Y cuando vio que todo estaba bien y que toda la tierra había absorbido la divina semilla de Grenouille, el Gran Grenouille dejó caer una lluvia de alcohol, fina y persistente, y en seguida todo empezó a germinar y brotar, de modo que la vista de los sembrados alegraba el corazón. Las plantaciones no tardaron en ofrecer abundantes frutos, en los jardines ocultos crecieron tallos jugosos y los capullos se abrieron en un estallido de pura lozanía.

Entonces ordenó el Gran Grenouille que cesara la lluvia. Y así sucedió. Y envió el templado sol de su sonrisa por toda la tierra e inmediatamente, en todos los confines del reino, la magnífica abundancia de capullos se convirtió en una única alfombra multicolor consistente en miríadas de valiosos frascos de perfume. Y el Gran Grenouille vio que todo estaba bien, muy bien. Y el viento de su hálito sopló por toda la tierra. Y las flores, al ser acariciadas, despidieron chorros de fragancia y mezclaron sus innumerables aromas hasta formar uno solo y universal, siempre cambiante pero en el cambio siempre unido en un homenaje a él, el grande, el único, el magnífico Grenouille quien, desde su trono en una nube de fragancia dorada, aspiró de nuevo, olfateando su aliento, y el olor de la ofrenda le resultó agradable. Y descendió del trono para bendecir varias veces su creación, la cual se lo agradeció con vítores y gritos jubilosos y repetidos chorros de magnífico perfume. Mientras tanto, había oscurecido y las fragancias seguían derramándose y mezclándose con los azules de la noche en notas cada vez más fantásticas. Se preparaba una verdadera fiesta de perfumes, con un gigantesco castillo de fuegos artificiales, brillantes y aromáticos.

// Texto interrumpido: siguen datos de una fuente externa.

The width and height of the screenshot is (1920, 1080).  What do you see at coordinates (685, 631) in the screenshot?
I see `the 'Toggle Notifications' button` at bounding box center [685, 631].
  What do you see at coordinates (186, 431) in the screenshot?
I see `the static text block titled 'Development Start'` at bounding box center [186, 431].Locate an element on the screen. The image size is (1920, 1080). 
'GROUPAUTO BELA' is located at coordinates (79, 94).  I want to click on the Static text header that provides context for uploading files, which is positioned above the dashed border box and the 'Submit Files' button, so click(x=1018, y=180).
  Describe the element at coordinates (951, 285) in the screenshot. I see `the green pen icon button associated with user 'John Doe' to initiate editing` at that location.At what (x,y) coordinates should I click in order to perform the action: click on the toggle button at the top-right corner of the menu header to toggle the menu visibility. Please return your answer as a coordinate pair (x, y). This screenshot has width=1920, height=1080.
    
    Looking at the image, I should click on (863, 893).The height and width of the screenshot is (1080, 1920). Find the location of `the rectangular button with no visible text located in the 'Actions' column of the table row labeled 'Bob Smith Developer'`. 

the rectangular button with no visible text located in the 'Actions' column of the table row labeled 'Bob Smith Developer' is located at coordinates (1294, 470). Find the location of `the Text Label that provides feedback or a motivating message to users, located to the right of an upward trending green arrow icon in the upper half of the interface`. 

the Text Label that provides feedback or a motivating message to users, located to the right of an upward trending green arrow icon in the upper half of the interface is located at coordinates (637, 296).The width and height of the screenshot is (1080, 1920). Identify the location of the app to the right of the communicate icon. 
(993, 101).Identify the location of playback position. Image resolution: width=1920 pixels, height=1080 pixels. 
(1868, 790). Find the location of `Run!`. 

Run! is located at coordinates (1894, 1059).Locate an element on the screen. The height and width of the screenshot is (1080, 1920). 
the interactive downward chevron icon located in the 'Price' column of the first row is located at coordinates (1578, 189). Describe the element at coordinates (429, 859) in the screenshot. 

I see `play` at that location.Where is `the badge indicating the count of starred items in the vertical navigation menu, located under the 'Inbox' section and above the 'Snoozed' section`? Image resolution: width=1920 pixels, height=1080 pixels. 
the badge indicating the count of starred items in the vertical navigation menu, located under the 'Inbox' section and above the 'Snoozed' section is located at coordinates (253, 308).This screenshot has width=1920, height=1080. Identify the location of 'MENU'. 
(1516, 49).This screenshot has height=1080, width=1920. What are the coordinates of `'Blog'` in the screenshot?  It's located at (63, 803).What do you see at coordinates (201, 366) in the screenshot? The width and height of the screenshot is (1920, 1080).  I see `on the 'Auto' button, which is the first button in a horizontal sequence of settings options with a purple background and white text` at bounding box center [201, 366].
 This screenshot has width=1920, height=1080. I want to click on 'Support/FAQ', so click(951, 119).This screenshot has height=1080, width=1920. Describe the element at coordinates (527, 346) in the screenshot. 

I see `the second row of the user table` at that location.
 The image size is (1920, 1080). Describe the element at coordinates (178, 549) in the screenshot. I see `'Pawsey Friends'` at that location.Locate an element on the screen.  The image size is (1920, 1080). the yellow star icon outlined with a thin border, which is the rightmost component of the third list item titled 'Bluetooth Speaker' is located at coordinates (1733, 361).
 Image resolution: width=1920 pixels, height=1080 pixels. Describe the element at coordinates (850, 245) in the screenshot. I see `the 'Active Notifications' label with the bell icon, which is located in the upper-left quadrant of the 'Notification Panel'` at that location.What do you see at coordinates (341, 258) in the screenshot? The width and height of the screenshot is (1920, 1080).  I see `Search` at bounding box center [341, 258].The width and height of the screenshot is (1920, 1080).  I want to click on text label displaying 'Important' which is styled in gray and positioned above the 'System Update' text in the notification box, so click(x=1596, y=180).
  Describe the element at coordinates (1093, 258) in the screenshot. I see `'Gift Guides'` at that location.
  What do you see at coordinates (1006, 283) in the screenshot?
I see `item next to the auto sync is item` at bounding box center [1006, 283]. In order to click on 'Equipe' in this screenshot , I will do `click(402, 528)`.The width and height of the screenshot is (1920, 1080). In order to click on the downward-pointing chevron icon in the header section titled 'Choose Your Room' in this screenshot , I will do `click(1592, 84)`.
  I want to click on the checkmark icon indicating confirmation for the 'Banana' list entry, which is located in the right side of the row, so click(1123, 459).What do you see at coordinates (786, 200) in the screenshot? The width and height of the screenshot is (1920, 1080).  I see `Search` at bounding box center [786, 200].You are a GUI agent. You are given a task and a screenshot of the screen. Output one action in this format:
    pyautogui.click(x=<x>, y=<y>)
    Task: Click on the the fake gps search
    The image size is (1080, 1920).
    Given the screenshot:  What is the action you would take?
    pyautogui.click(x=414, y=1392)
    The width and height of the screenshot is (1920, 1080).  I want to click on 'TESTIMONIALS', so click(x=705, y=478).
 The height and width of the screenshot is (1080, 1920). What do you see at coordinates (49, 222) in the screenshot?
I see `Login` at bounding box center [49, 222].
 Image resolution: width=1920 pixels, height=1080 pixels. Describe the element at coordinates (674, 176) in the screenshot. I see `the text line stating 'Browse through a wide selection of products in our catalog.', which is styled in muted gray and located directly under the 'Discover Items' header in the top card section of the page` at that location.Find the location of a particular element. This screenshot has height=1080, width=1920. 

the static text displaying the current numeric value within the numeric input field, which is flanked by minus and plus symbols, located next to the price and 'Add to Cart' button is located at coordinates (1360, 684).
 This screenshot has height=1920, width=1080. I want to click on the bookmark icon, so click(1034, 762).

Sin embargo, el Gran Grenouille estaba un poco cansado, así que bostezó y habló:

– Mirad, he hecho una gran obra y me complace mucho pero, como todo lo terminado, ya empieza a aburrirme. Quiero retirarme y, como culminación de este fructífero día, permitirme un pequeño entretenimiento en las cámaras de mi corazón.

Así habló el Gran Grenouille quien, mientras el pueblo llano de las fragancias bailaba y le vitoreaba alegremente, bajó de la nube dorada con alas extendidas y voló sobre el paisaje nocturno de su alma hacia el hogar de su corazón.